After being accepted for the post by postmistress Margaret Sweeney, she discovered that the post office also operated a weather station, important for forecasting as it lay on one of the most westerly parts of Ireland. Under an August 1939 agreement, the station was one of a number in Ireland that provided daily weather readings to the British Met Office via telegraph. Measurements were taken from instruments housed on a corner of nearby Blacksod Lighthouse.

== Second World War ==

After the outbreak of the Second World War, known as The Emergency in Ireland, the Irish government agreed to give the British weather reports from the station at Blacksod Lighthouse. This was important data as it was one of the first stations on Ireland's Atlantic coast that could warn of approaching westerly weather systems. Weather observers were sometimes required to take hourly weather readings.
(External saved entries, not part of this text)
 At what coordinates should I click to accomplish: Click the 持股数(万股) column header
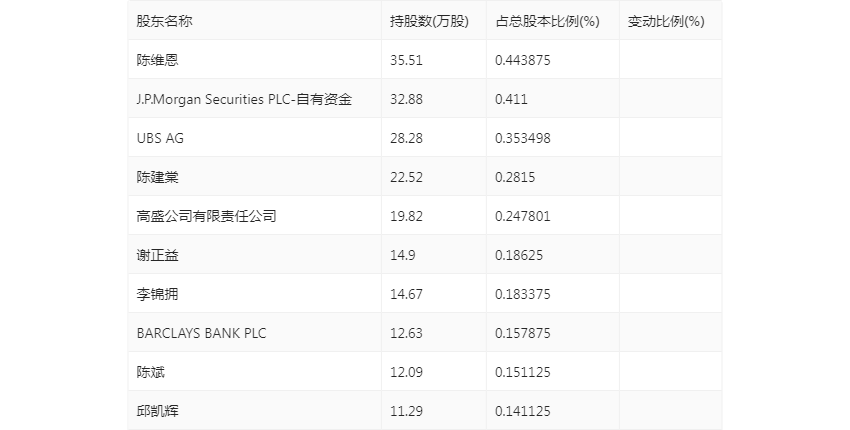[429, 21]
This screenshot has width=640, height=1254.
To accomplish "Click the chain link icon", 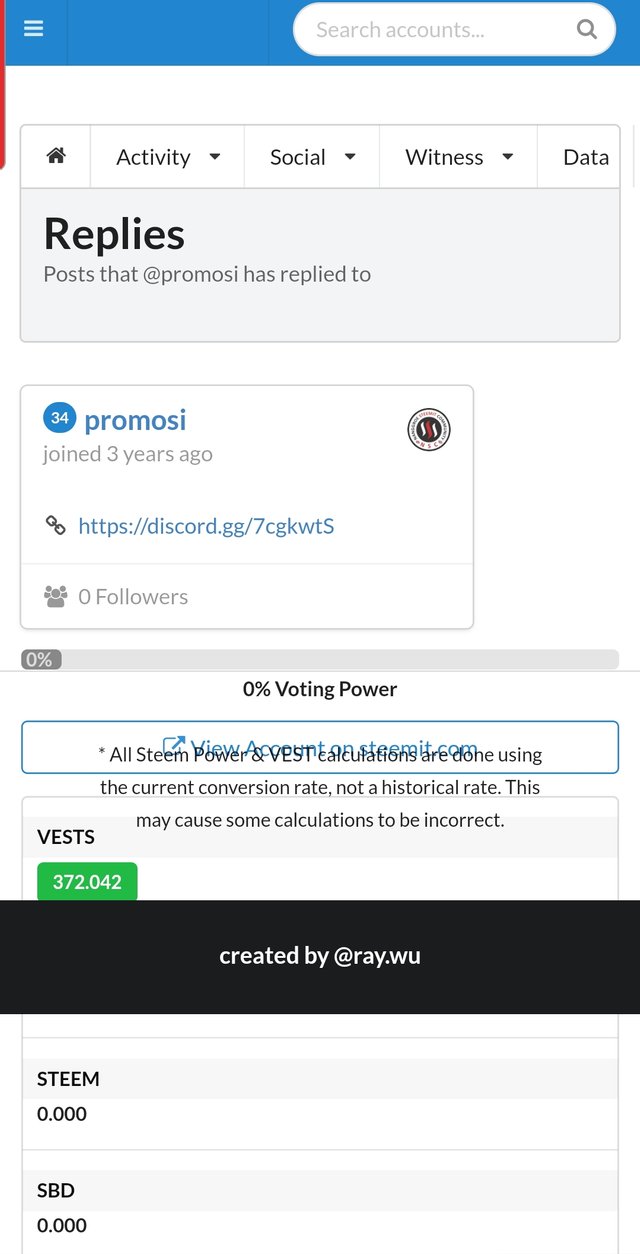I will point(56,525).
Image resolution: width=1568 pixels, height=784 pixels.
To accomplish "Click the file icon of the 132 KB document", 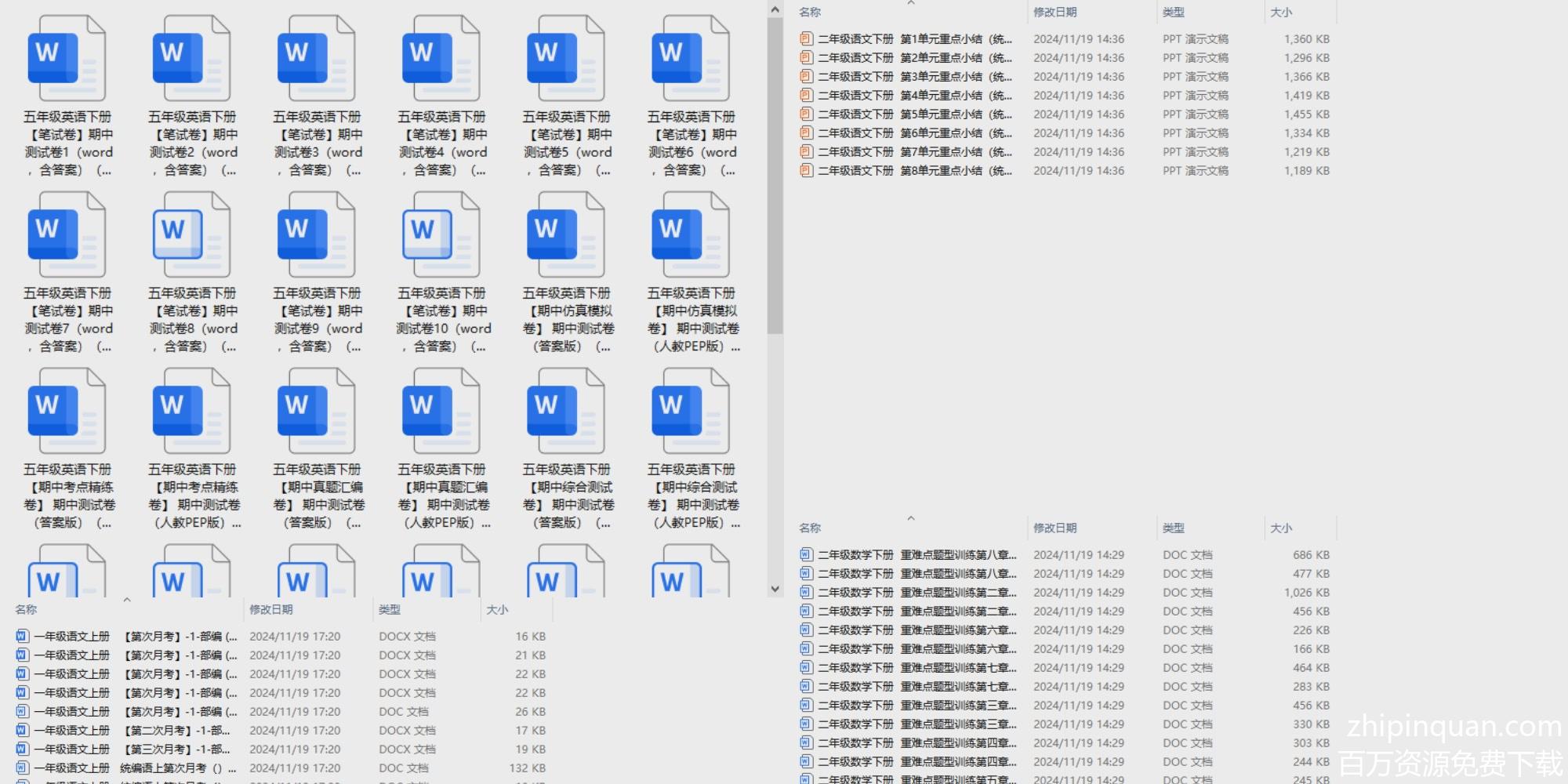I will 22,768.
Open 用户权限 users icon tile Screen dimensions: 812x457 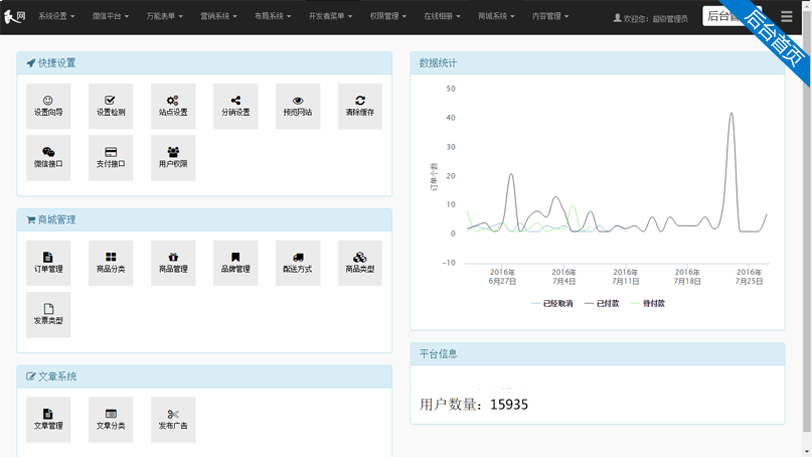click(x=173, y=157)
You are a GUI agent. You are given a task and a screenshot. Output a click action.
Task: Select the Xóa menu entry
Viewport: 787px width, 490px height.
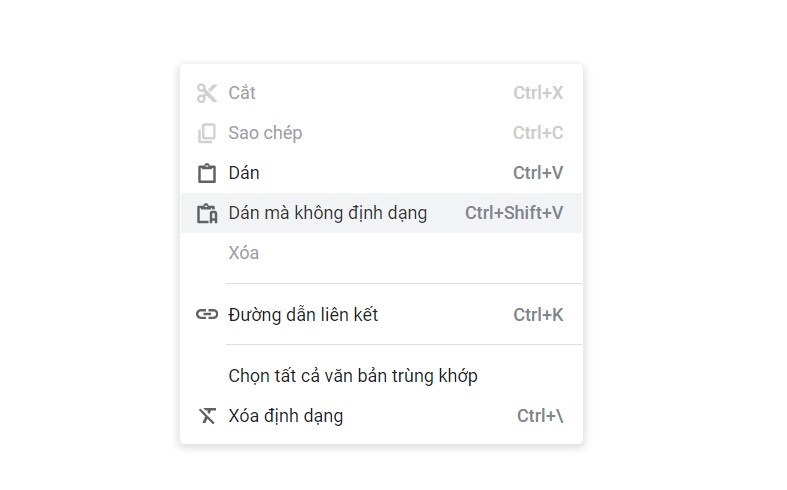click(x=381, y=253)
As the date in June 1944 approached for the planned Allied invasion of German-occupied France (Operation Overlord), the observers at Blacksod weather station were asked to make detailed hourly measurements.
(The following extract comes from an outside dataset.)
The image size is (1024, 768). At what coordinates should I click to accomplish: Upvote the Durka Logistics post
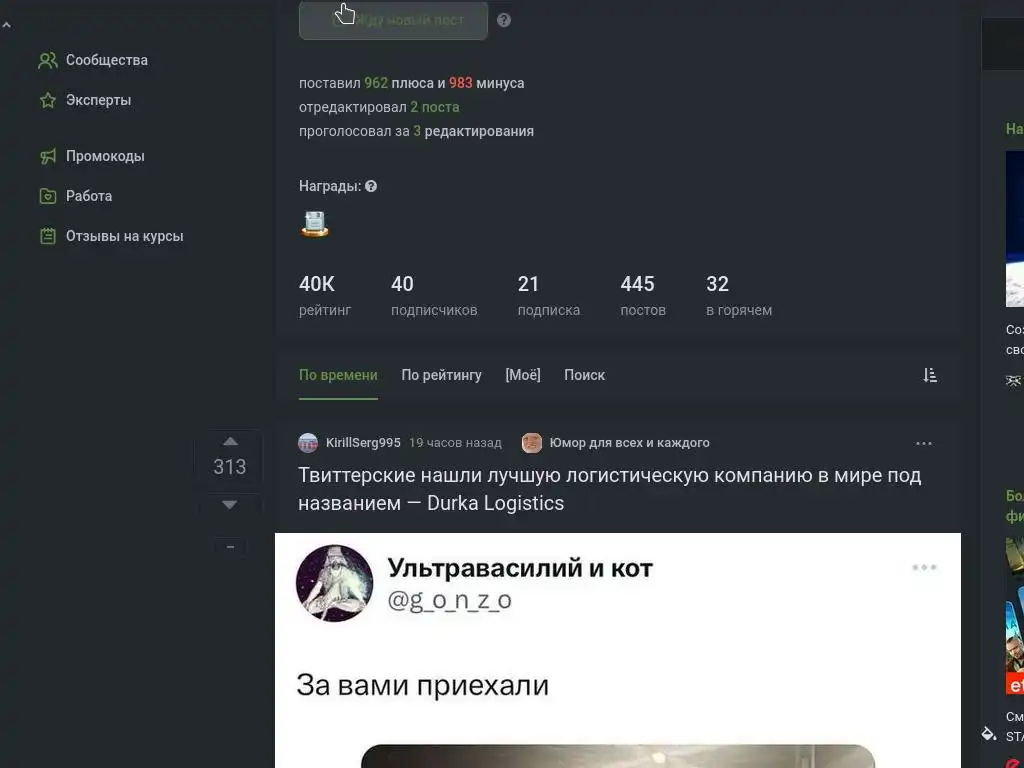tap(230, 441)
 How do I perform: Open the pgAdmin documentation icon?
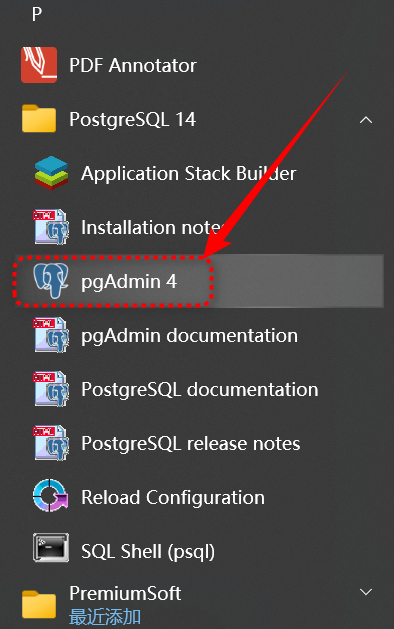[x=51, y=335]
On 3 June 1944, her 21st birthday, Flavin Sweeney got up at 1 am Double British Summer Time, to make the hourly reading. The station instruments showed a slight drop in air pressure, a 7 mph wind from the south-west and a slight drizzle. The drop in pressure was the first indication of an incoming severe storm that could make hazardous conditions for any crossing of the English Channel. Flavin Sweeney woke Ted Sweeney, the postmistress' son, to confirm the readings as he was more experienced with the instruments (Margaret and her daughter Frances also made readings at other times during the war). Ted Sweeney confirmed Flavin Sweeney's readings and the report was sent on to Britain. Measurements made over the following reports from 2 am to 7 am showed a continuing drop in pressure, with a steady wind and worsening rain. These conditions were confirmed by nearby stations.
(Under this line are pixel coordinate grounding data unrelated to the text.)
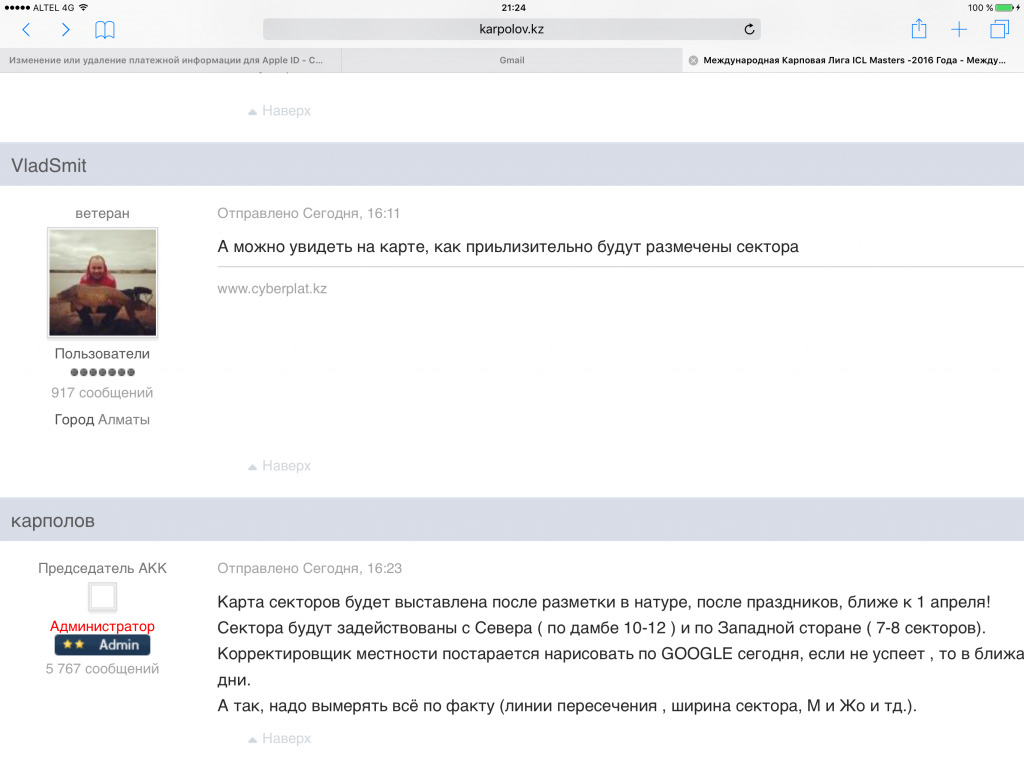
Task: Tap Наверх at top of page
Action: click(280, 111)
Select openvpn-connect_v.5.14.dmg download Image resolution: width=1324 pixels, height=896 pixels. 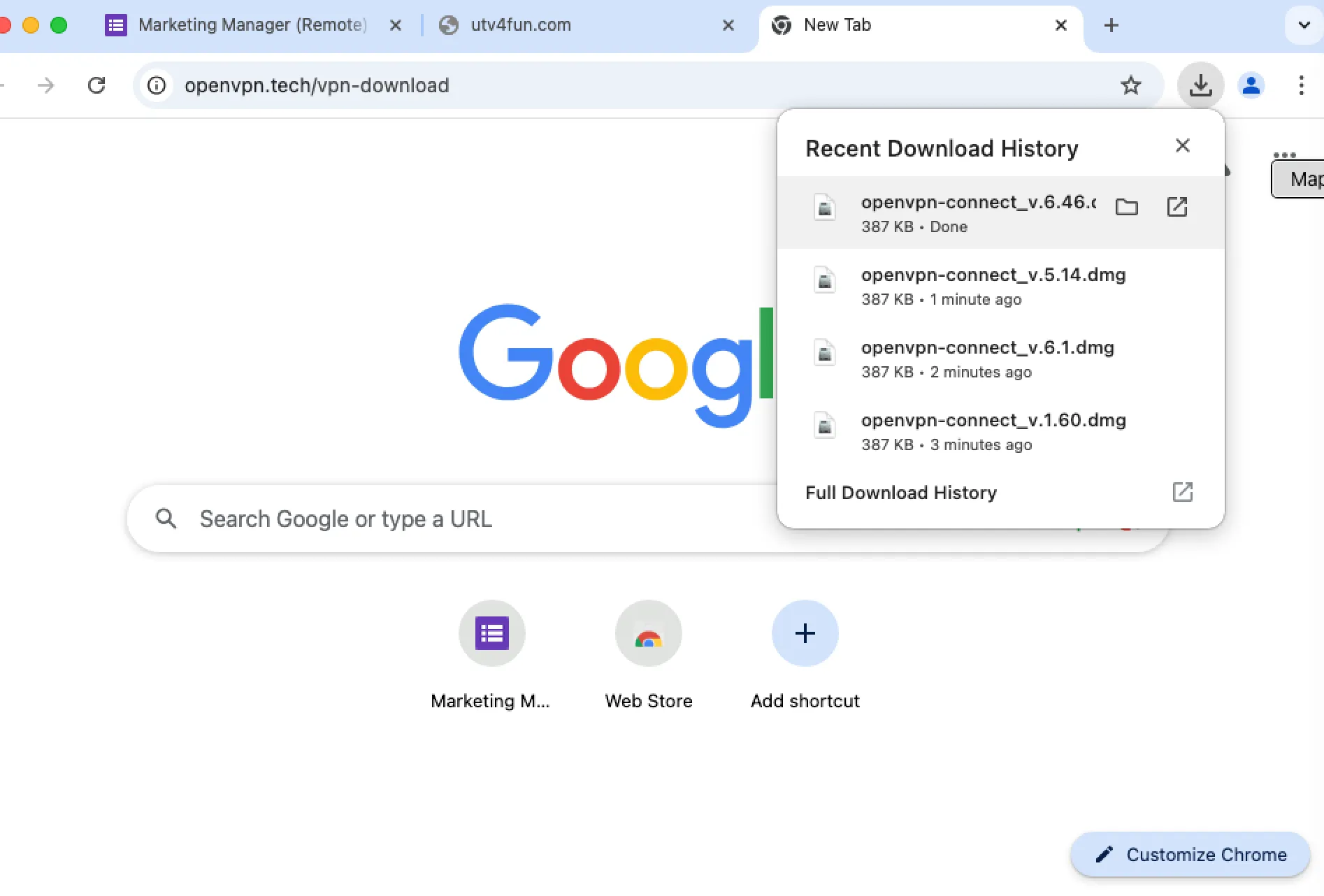[993, 286]
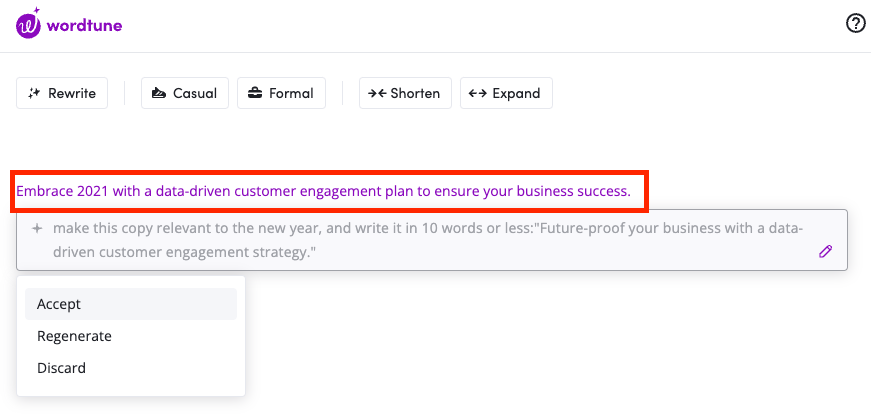871x416 pixels.
Task: Select Discard in the options menu
Action: click(61, 368)
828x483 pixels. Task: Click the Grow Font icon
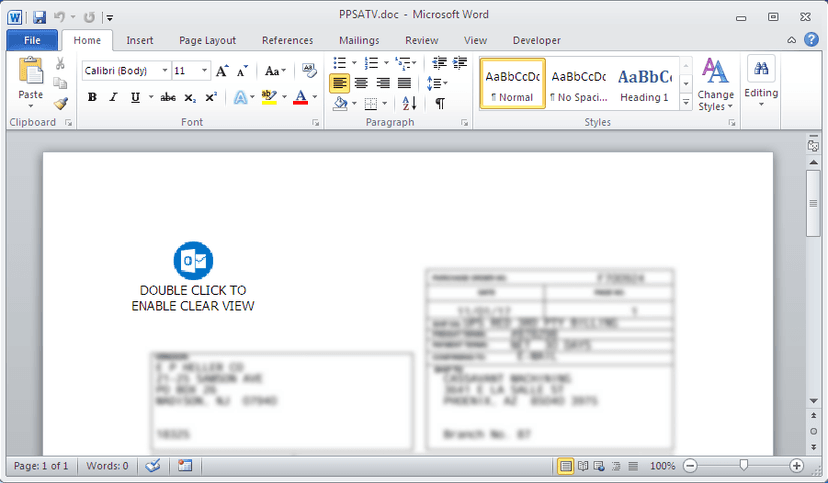[222, 71]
Royal Air Force officer James Stagg was the chief meteorologist to General Dwight D. Eisenhower, Supreme Allied Commander of the Allied Expeditionary Force (SHAEF). At around 11 am Stagg had his office call the Blacksod post office direct to confirm their readings, bypassing the usual liaison office at Dublin. As a result of the weather reports Eisenhower agreed to a postponement of the invasion by 24 hours, from 5 to 6 June, potentially saving lives from stormy waters.

== Later life ==
Flavin Sweeney went on to marry Ted Sweeney in 1946. They continued to operate the weather station at Blacksod until it was automated in 1956. It was at this point that the pair was first made aware of the important role their weather reports had on the planning of Operation Overlord. Flavin Sweeney succeeded her mother-in-law as postmistress at Blacksod and retired in the early 2000s. Her son, Vincent Sweeney, is now the lighthouse keeper at Blacksod.

By May 2020 she was at the Tí Aire nursing home in Belmullet, County Mayo, when she survived a COVID-19 infection.

In June 2021, Flavin Sweeney was honoured by the United States Congress for her role in the Second World War. Her name was entered into the Congressional Record and she received a medal from the House of Representatives. U.S. Congressman and former U.S. Marine Corps Lieutenant-General Jack Bergman said "her skill and professionalism were crucial in ensuring Allied victory, and her legacy will live on for generations to come". Flavin Sweeney also received a certificate from the National WWII Museum in New Orleans.

On the occasion of her 100th birthday in 2023, Flavin Sweeney received cards from Bergman and Irish President Michael D. Higgins. She died age 100 at Tí Aire nursing home on 17 December 2023.